Enabling Event Sources

Historically, Falco supported consuming events coming from one event source only. This means that to consume events from more than one event source, users needed to deploy many instances of Falco, each configured with a different source.

The only exception was the legacy implementation of the Kubernetes Audit Events, which allowed receiving events from the k8s_audit event sources in parallel with the syscall one. However, it wasn't standardized and has been substituted in favor of a plugin-based porting starting from Falco 0.32.0.

Since version 0.33.0, Falco introduced a standard support for consuming events from multiple event sources running in parallel within the same Falco instance. You can check this feature's design principles and rationale at falcosecurity/falco/issues/2074.

Falco's default behavior is enabling event collection from all the event sources it knows. The set of known event sources includes the syscall one by default, plus any other sources defined by plugins with event sourcing capability loaded through Falco's configuration.

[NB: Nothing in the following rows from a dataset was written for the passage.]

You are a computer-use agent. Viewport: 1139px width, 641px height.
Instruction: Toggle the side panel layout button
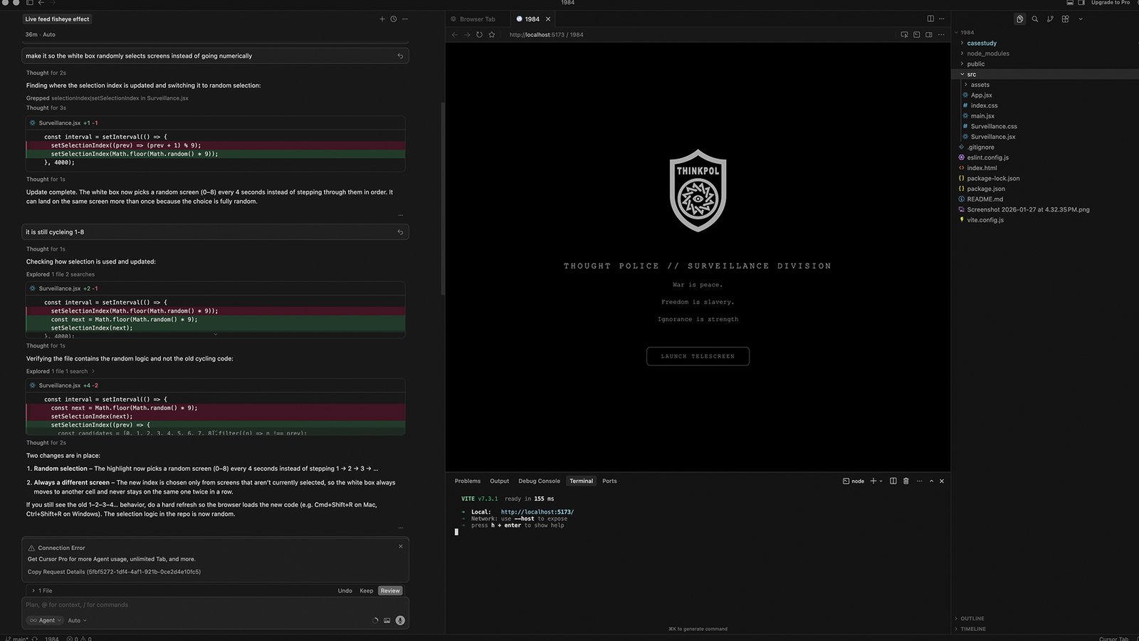point(1081,3)
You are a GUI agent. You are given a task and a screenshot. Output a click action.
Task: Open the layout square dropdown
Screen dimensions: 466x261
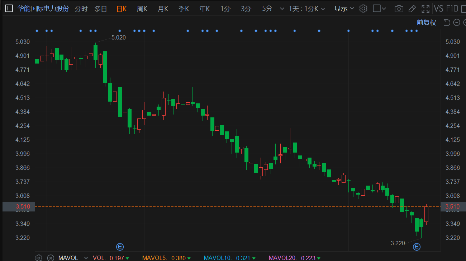click(x=380, y=9)
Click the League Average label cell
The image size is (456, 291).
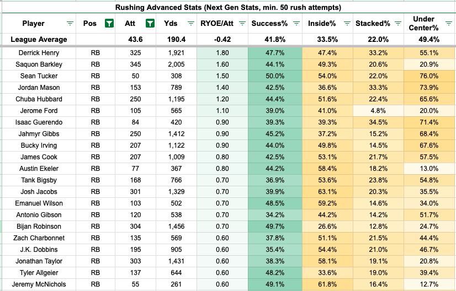(x=39, y=40)
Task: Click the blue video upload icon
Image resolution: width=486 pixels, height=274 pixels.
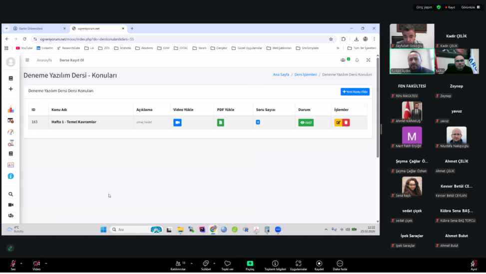Action: 177,123
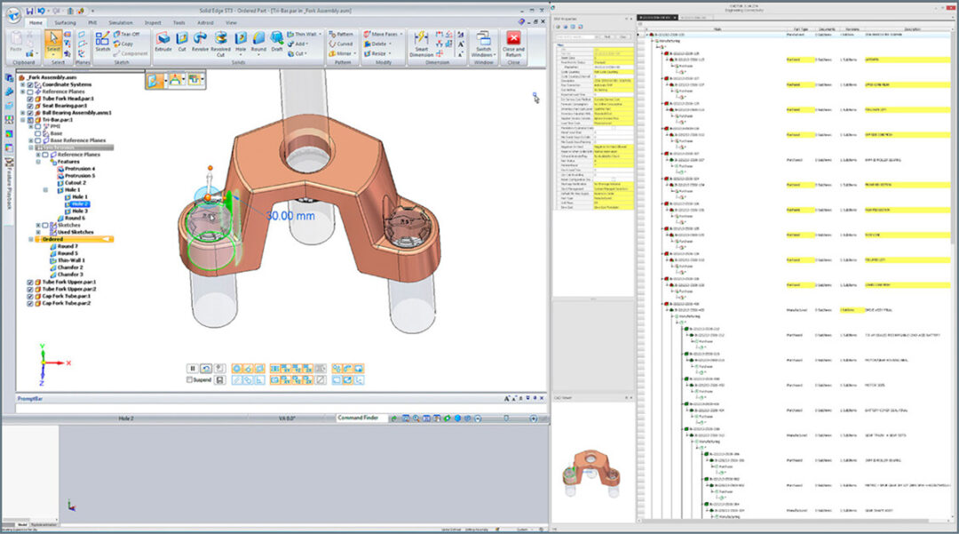
Task: Activate the Draft tool in Solids
Action: click(275, 39)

Each of the enabled event sources causes Falco to start a new ad-hoc isolated thread through which events for a single source are generated, consumed, and evaluated through security rules. In each isolated thread, events are still processed sequentially one-by-one.

Falco guarantees feature parity between running multiple event sources in the same Falco instance, and running the same set of event sources each in a separate single-source instance of Falco. As such, when running more than one event source Falco does not allow any correlation logic between events coming from different event sources.

In fact, the set of security rules loaded in Falco is entirely partitioned by event source. From the perspective of the Falco rule engine, each security rule is defined for one and only event source and can uniquely be triggered by events coming from it.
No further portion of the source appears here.